In February 2012, several months after Mellouli successfully completed probation, Immigration and Customs Enforcement officers arrested him as deportable under § 1227(a)(2)(B)(i) based on his paraphernalia possession conviction. An Immigration Judge ordered Mellouli deported, and the Board of Immigration Appeals (BIA) affirmed the order. Mellouli was deported in 2012.

Under federal law, Mellouli's concealment of controlled-substance tablets in his sock would not have qualified as a drug-paraphernalia offense. Federal law criminalizes the sale of or commerce in drug paraphernalia, but possession alone is not criminalized at all. See 21 U.S.C. § 863(a) - (b). Nor does federal law define drug paraphernalia to include common household or ready-to-wear items like socks; rather, it defines paraphernalia as any "equipment, product, or material" which is "primarily intended or designed for use " in connection with various drug-related activities. § 863(d) (emphasis added). In 19 States as well, the conduct for which Mellouli was convicted—use of a sock to conceal a controlled substance—is not a criminal offense. Brief for National Immigrant Justice Center et al. as Amici Curiae 7. At most, it is a low-level infraction, often not attended by a right to counsel. Id., at 9–11.

The Eighth Circuit denied Mellouli's petition for review. 719 F.3d 995 (2013). We granted certiorari, 573 U.S. ––––, 134 S.Ct. 2873, 189 L.Ed.2d 831 (2014), and now reverse the judgment of the Eighth Circuit.

II

We address first the rationale offered by the BIA and affirmed by the Eighth Circuit, which differentiates paraphernalia offenses from possession and distribution offenses. Essential background, in evaluating the rationale shared by the BIA and the Eighth Circuit, is the categorical approach historically taken in determining whether a state conviction renders an alien removable under the immigration statute.3

Because Congress predicated deportation "on convictions, not conduct," the approach looks to the statutory definition of the offense of conviction, not to the particulars of an alien's behavior. Das, The Immigration Penalties of Criminal Convictions: Resurrecting Categorical Analysis in Immigration Law, 86 N.Y.U. L. Rev. 1669, 1701, 1746 (2011).

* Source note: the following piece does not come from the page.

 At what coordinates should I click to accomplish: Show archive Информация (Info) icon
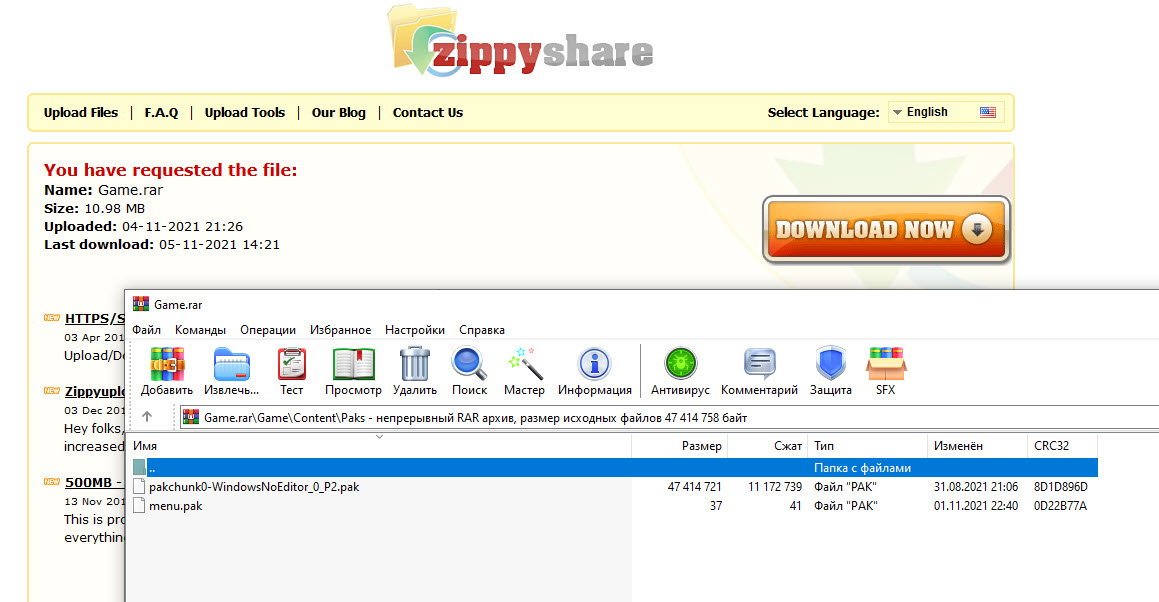pyautogui.click(x=594, y=366)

The state conviction triggers removal only if, by definition, the underlying crime falls within a category of removable offenses defined by federal law. Ibid. An alien's actual conduct is irrelevant to the inquiry, as the adjudicator must " presume that the conviction rested upon nothing more than the least of the acts criminalized" under the state statute. Moncrieffe v. Holder, 569 U.S. ––––, ––––, 133 S.Ct. 1678, 1684–1685, 185 L.Ed.2d 727 (2013) (internal quotation marks and alterations omitted).4

The categorical approach "has a long pedigree in our Nation's immigration law." Id., at ––––, 133 S.Ct., at 1685. As early as 1913, courts examining the federal immigration statute concluded that Congress, by tying immigration penalties to convictions ,

intended to "limi[t] the immigration adjudicator's...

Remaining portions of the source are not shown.